Birthmothers confided in me, and some have never talked about their painful experiences until now. Adopted children said that they better understand why their mothers gave them up. Adoptive parents talked about having deeper understanding of these complex relationships. Members of the adoption triad shared about their efforts to contact birth parents, children, siblings, cousins and other lost family members.

Birth parents came to the play with their reunited children. Parents brought their teenagers. Friends, relatives, neighbors, spouses… everyone had a story to tell and “Watermelon Hill” opened the door and gave them permission.

Long-buried feelings surfaced. There was outright weeping and many hugs. People shared with each other — some total strangers. Almost everyone wanted to talk. I also noticed several who were too moved to talk, and wiped away tears while they seemed lost in thought. It all was both humbling and gratifying for David and me.
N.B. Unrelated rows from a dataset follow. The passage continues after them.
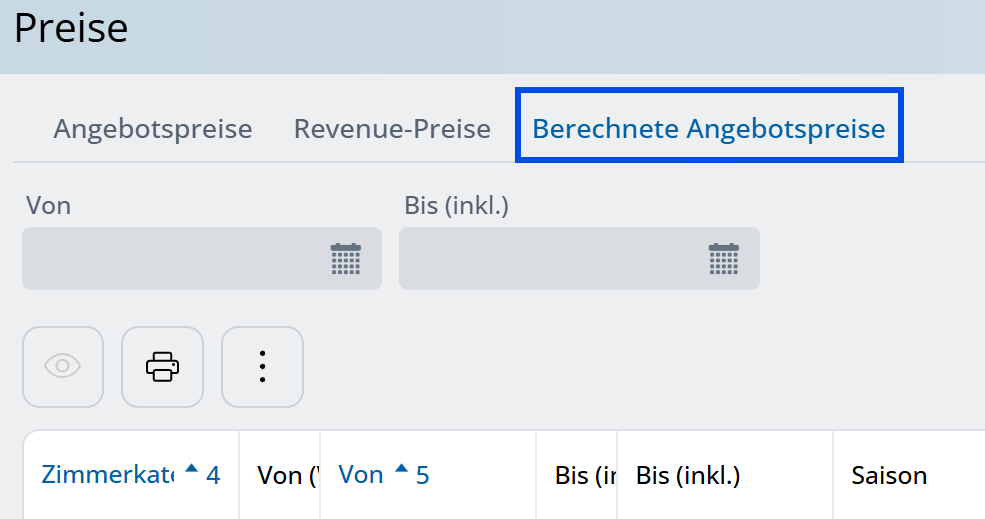Click the ascending arrow next to Von column
The height and width of the screenshot is (519, 985).
401,468
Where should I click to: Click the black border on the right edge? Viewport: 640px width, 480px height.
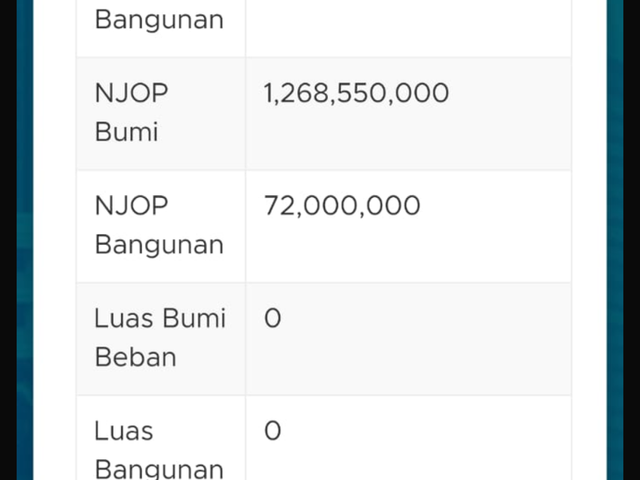631,240
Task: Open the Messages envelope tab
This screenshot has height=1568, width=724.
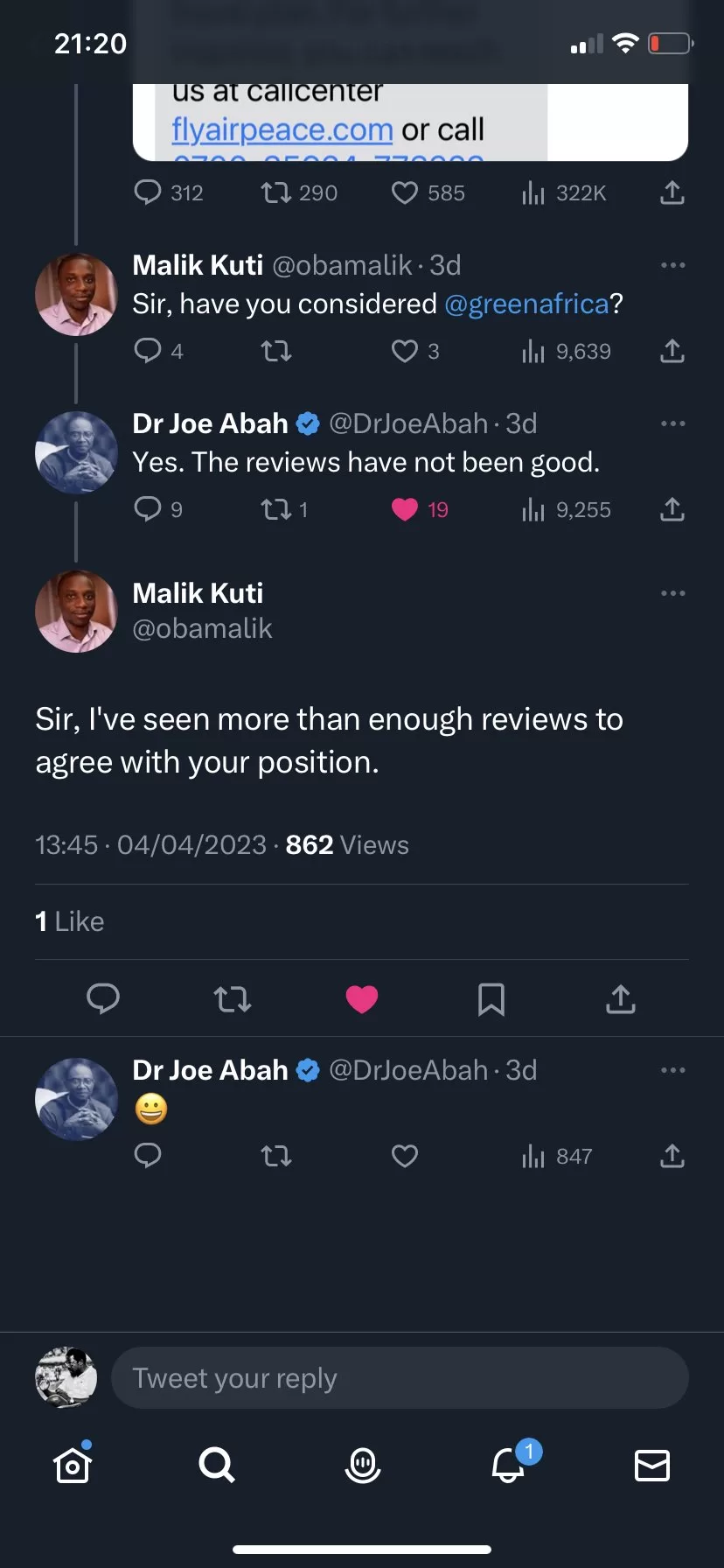Action: 651,1465
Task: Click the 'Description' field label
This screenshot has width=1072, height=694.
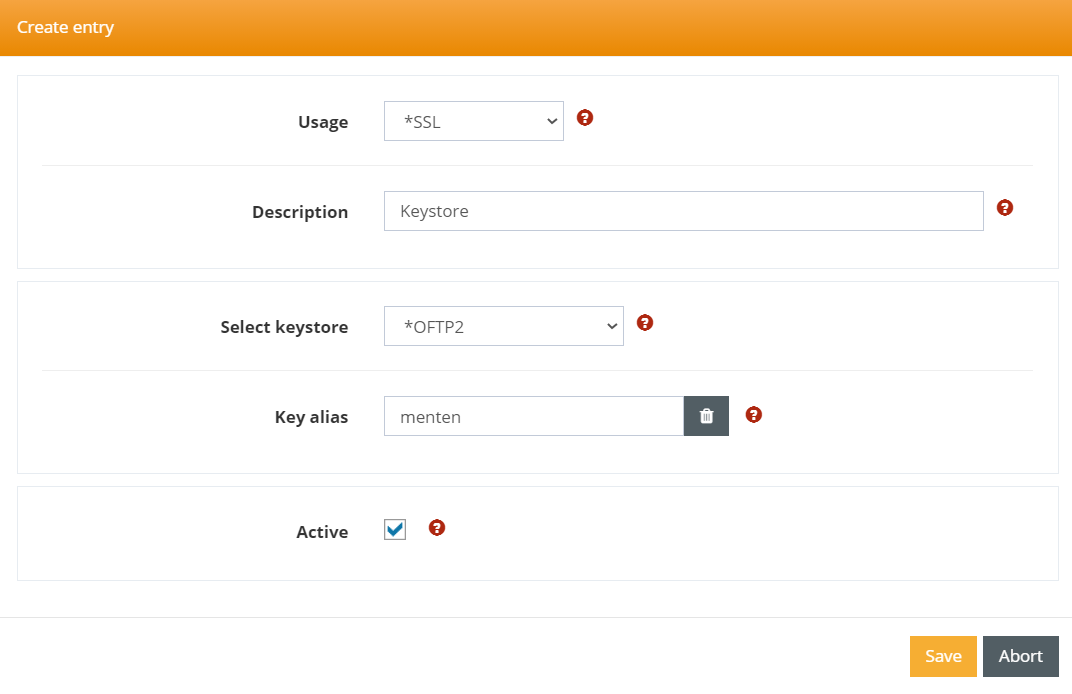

If you were there and I wasn’t able to spend enough time with you, feel free to contact me by email at lbmckay@yahoo.com. And thank you for your support.

As I said at our closing gathering, I congratulate Lily, Ron, Anya, the actors and everyone who had even the smallest part in this production. You have brought much-needed comfort to a huge number of people.

In 1966, when I was at Watermelon Hill, we were ordered to never tell. Thank you for telling and helping us tell, History Theatre.

I believe that a successful play is similar to a successful poem in that they both contain layers of meaning and emotion.

In our world today, it’s important that the many layers of messages within “Watermelon Hill” continue to be heard.